A basis of controller operation is the use of transactions. Clixon itself has underlying candidate/running datastore transactions. The controller expands the transaction concept to span multiple devices. There are two such types of composite transactions:
- Device connect: where devices are connected via NETCONF over ssh, key exchange, YANG retrieval and config pull
- Config push: where a service is (optionally) edited, changed device config is pushed to remote devices via NETCONF.
A device connect transaction starts in state CLOSED and if succesful stops in OPEN. there are multiple intermediate steps as follows (for each device):
- An SSH session is created to the IP address of the device
- An SSH login is made which requires:
- The device to have enabled a NETCONF ssh sub-system
- The public key of the controller to be installed on the device
- The public key of the device to be in the known_hosts file of the controller
- A mutual NETCONF <hello> exchange
- Get all YANG schema identifiers from the device using the ietf-netconf-monitoring schema.
- For each YANG schema identifier, make a <get-schema> RPC call (unless already retrieved).
- Get the full configuration of the device.
While a device connect operates on individual devices, the config push transaction operates on all devices. It starts in OPEN for all devices and ends in OPEN for all devices involved in the transaction:
- The user edits a service definition and commits
- The commit triggers PyAPI services code, which rewrites the device config
- Alternatively, the user edits the device configuration manually
- The updated device config is validated by the controller
- The remote device candidate datastore is locked for exclusive access
- The remote device is checked for updates, if it is out of sync, the transaction is aborted
- The new config is pushed to the remote devices
- The new config is validated on the remote devices
- If validation succeeds on all remote devices, the new config is committed to all devices
- If validation is not successful, or only a push validate was requested, the config is reverted on all remote devices.

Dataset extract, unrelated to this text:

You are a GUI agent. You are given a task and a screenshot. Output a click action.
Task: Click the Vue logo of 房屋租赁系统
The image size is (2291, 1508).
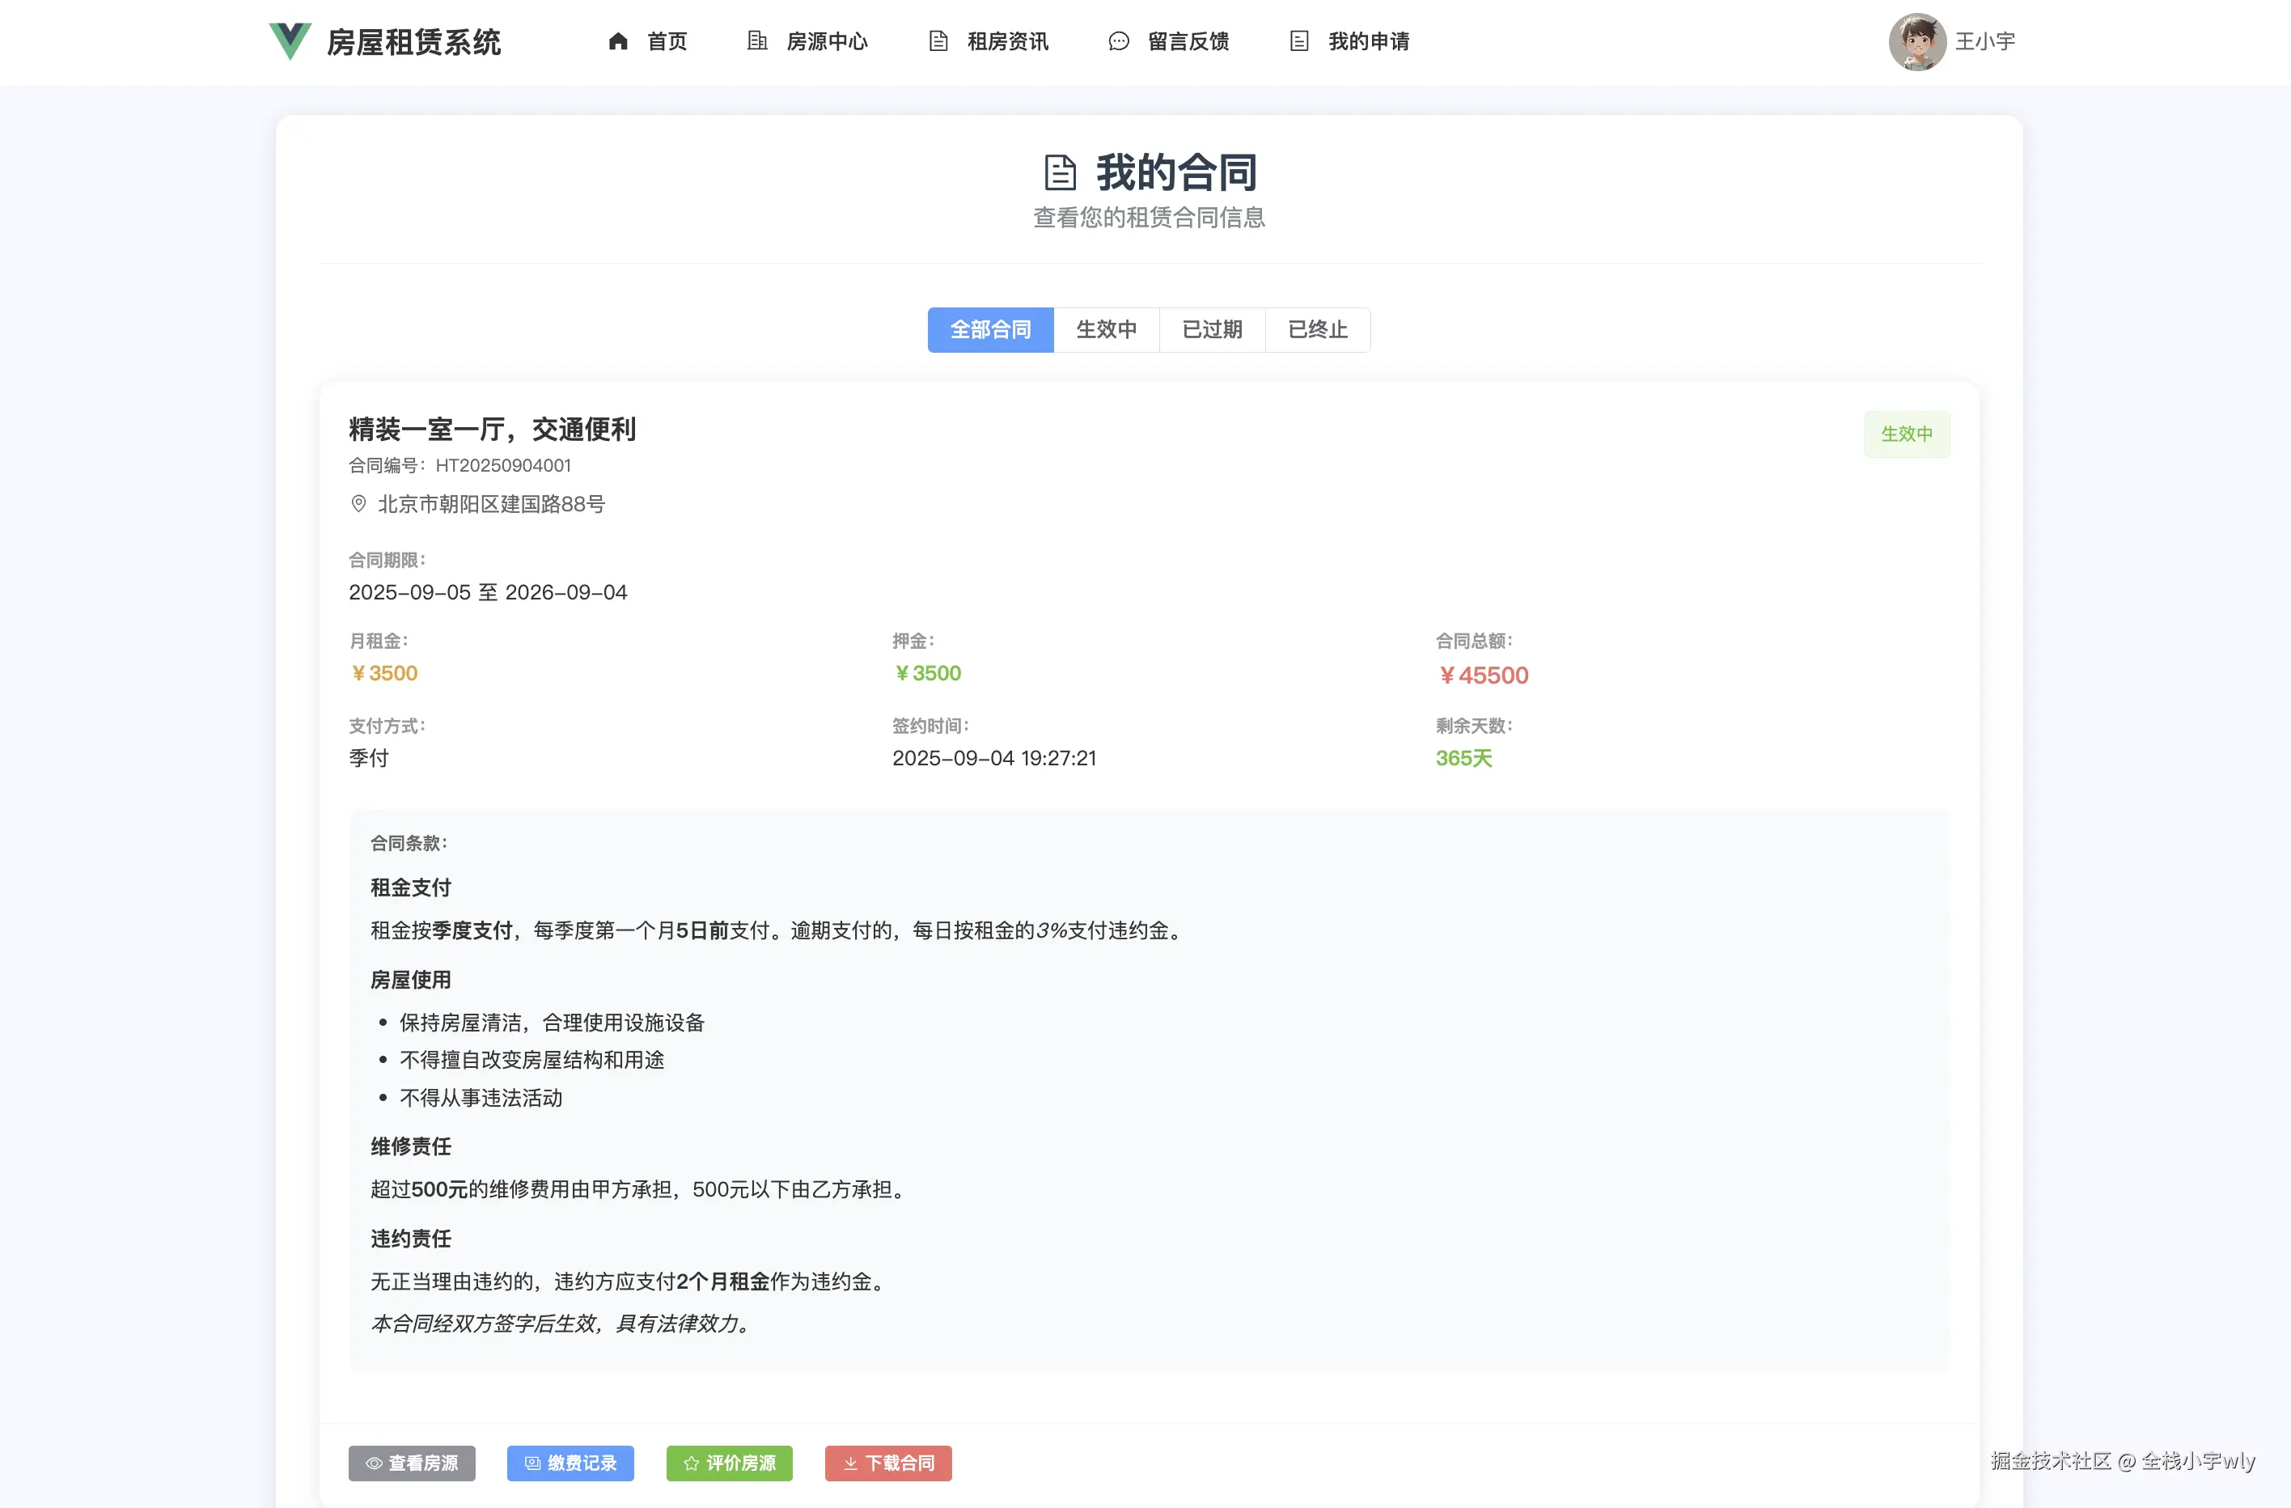click(x=290, y=41)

- The remote device candidate datastores are unlocked
After (9) above it is possible to add an extra step (compiler-option):
- The new config is retreived from the device and is installed on the controller
Use the show transaction command to get details about transactions:
cli> show transaction <transaction> <tid>2</tid> <state>DONE</state> <result>FAILED</result> <description>pull</description> <origin>example1</origin> <reason>validation failed</reason> <timestamp>2023-03-27T18:41:59.031690Z</timestamp> </transaction>
In step (5) of the push algorithm described above, the remote device is checked for updates.
The controller employs a raw method for detecting this as follows:
- Continuosly store the most recent device config on local storage. This is the "SYNCED" configuration, typically stored at /usr/local/var/controller. This is either the most recent pull, or most recent push.
- Get the complete configuration from the device as part of the transaction. This is the TRANSIENT configuration.
- Compare the SYNCED and TRANSIENT configurations. If they differ, the device configuration has changed and the transaction is aborted.
A failed comparison is an indication that the device configuration has changed, and that therefore the push is unsafe since it may overwrite configuration entered by another party, such as a manual configuration of the device.
However, some devices rewrite fields automatically. Particularly in the case of a push, some devices themselves rewrite fields. Examples include encrypted or generated fdata, such as certs, keys, passwords or other data which for some reason are transformed at the time of the (push) commit.
Therefore, these fields cannot be used as a basis for equivalence and needs to be ignored in the out-of-sync comparison.
As a side note, an improved method than the raw algorithm described would be preferred, such as the device itself computing a hash value of its existing configuration.
The controller has a mechanism for ignoring device YANG fields by using a local file that augments the device YANG with an "ignore" extension.
For example, assume a "passwd" field should be ignored in a device YANG. First, add or extend a local YANG file:
module myext { ... namespace ""urn:example:ext"; import device-yang { prefix dy; } import clixon-lib { prefix cl; } augment "/dy:configuration/dy:system/dy:passwd" { cl:ignore-compare; }
where the clixon-lib "ignore-compare" extension augments the passwd field in the original device YANG.
Then add it to a device or device-profile configuration:
device-profile my-device { ... module-set { module myext { namespace ""urn:example:ext"; } } ... }
When the device YANG is loaded, it will be augmented with the ignore extension, which the controller will use in its comparison algorithm.